Bojan Krkić Sr.

Personal information
- Full name: Bojan Krkić
- Date of birth: 29 July 1962 (age 63)
- Place of birth: Paraćin, PR Serbia, Yugoslavia
- Height: 1.75 m (5 ft 9 in)
- Position: Midfielder

Youth career
- Jedinstvo Paraćin

Senior career*
- Years: Team / Apps / (Gls)
- 1981–1983: OFK Beograd / 50 / (9)
- 1984–1986: Sutjeska Nikšić / 44 / (0)
- 1987: Rijeka / 1 / (0)
- 1988: Radnički Niš / 1 / (0)
- 1988–1989: Mollerussa / 8 / (1)
- Total:  / 104 / (10)

International career
- 1981: Yugoslavia U21 / 2 / (0)

= Bojan Krkić Sr. =

Yugoslav and Serbian footballer and scout (born 1962)

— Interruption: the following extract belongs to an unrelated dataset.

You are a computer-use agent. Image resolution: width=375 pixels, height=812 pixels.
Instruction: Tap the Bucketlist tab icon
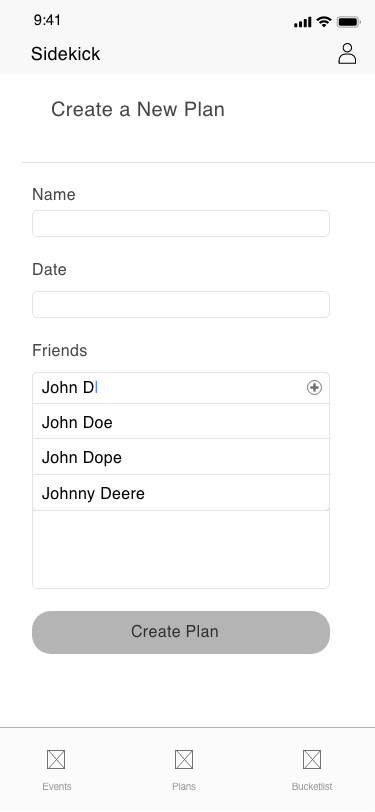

Bojan Krkić (Бојан Кркић; born 29 July 1962), better known as Bojan Krkić Sr., is a Serbian former footballer who played as a midfielder.

During his footballing career, Krkić represented four Yugoslav First League clubs, most notably OFK Beograd. He also played professionally in Spain.

After retiring from the game, Krkić served as a scout for Barcelona for over a decade. He is the father of former Spain international Bojan Krkić.